“’The United States shall be liable for such fees and expenses to the same extent that any other party would be liable under the common law . . . .’ Section 2412(b) of the Equal Access to Justice Act (EAJA) ‘essentially strips the government of its cloak of immunity with respect to costs and fees and requires it to litigate under the same professional standards applicable to a private litigant.’ Mortenson v. United States, 996 F.2d177, 1180-1181 (Fed. Cir. 1991); see also Gavette v. OPM, 808 F.2d 1456, 1466 (Fed. Cir. 1986) (en banc). The legislative history is clear that Congress enacted section 2412(b) so that the United States may be held liable for payment of plaintiffs’ costs and attorney when the government must pay monetary damages to a ‘common fund.’ As held in Gavette, at 1466, the statute ‘expanded’ the ancient American Rule under common law.”

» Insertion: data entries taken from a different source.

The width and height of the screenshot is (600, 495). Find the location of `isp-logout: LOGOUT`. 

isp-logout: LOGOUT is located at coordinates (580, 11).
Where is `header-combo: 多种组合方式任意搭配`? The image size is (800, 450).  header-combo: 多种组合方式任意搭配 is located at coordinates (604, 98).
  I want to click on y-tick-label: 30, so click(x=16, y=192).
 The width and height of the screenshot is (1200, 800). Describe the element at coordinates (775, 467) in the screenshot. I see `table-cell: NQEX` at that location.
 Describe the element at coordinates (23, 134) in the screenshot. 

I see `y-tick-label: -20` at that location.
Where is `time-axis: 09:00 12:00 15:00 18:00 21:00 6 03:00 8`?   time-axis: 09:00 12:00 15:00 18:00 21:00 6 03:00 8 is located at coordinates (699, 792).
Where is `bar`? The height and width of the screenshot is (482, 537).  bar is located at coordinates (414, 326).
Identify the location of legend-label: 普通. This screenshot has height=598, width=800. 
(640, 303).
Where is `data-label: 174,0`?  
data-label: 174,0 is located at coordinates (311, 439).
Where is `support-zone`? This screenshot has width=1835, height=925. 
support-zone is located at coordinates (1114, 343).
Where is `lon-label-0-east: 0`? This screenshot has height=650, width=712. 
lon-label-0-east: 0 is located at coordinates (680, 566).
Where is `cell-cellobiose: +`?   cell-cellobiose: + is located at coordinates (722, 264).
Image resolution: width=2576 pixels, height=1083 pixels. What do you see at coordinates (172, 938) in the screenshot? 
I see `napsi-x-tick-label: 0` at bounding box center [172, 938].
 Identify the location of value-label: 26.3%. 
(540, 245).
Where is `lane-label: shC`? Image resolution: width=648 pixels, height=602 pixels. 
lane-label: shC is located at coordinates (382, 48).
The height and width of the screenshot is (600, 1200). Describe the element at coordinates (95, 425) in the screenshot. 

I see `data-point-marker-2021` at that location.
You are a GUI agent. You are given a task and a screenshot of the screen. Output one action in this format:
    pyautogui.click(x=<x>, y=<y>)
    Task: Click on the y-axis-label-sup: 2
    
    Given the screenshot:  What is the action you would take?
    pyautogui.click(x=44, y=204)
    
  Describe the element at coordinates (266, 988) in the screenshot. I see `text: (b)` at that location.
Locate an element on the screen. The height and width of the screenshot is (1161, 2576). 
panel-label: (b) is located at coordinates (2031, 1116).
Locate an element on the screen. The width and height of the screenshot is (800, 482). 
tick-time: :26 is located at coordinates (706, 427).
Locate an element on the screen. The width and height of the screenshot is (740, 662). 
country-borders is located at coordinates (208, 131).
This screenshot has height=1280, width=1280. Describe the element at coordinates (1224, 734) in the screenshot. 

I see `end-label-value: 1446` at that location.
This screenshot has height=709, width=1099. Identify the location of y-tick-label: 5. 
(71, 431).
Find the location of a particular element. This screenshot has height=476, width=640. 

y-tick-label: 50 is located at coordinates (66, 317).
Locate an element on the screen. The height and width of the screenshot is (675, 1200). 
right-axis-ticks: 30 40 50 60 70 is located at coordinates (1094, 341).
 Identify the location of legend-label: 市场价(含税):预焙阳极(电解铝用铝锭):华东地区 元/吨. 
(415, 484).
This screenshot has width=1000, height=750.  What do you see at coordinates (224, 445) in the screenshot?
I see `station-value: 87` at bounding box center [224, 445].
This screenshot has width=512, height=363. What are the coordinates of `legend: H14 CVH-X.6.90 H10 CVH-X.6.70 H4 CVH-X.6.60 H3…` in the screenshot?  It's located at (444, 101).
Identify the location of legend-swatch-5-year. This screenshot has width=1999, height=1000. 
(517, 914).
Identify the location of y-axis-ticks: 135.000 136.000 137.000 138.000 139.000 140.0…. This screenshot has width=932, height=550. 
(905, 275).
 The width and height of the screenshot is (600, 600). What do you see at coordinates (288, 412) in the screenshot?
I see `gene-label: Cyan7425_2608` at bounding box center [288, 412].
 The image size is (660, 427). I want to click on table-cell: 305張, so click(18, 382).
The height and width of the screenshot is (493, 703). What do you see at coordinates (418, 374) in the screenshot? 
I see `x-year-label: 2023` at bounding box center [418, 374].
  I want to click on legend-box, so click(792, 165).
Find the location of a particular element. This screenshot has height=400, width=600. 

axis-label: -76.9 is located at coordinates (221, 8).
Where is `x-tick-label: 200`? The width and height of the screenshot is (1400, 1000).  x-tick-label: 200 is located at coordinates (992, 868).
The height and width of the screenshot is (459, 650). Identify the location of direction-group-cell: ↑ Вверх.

“The Question Presented is:”
“Did a panel of the Federal Circuit err by entirely exempting the United States as a matter of law from liability for such fees and costs pursuant to the American Rule despite the explicit wording of the statute and the precedent of Gavette and Mortenson that Congress had ‘expanded’ the common law in 2412(b) to shift liability for attorney fees and costs to the United States, subject to the reasonable discretion of the trial court?”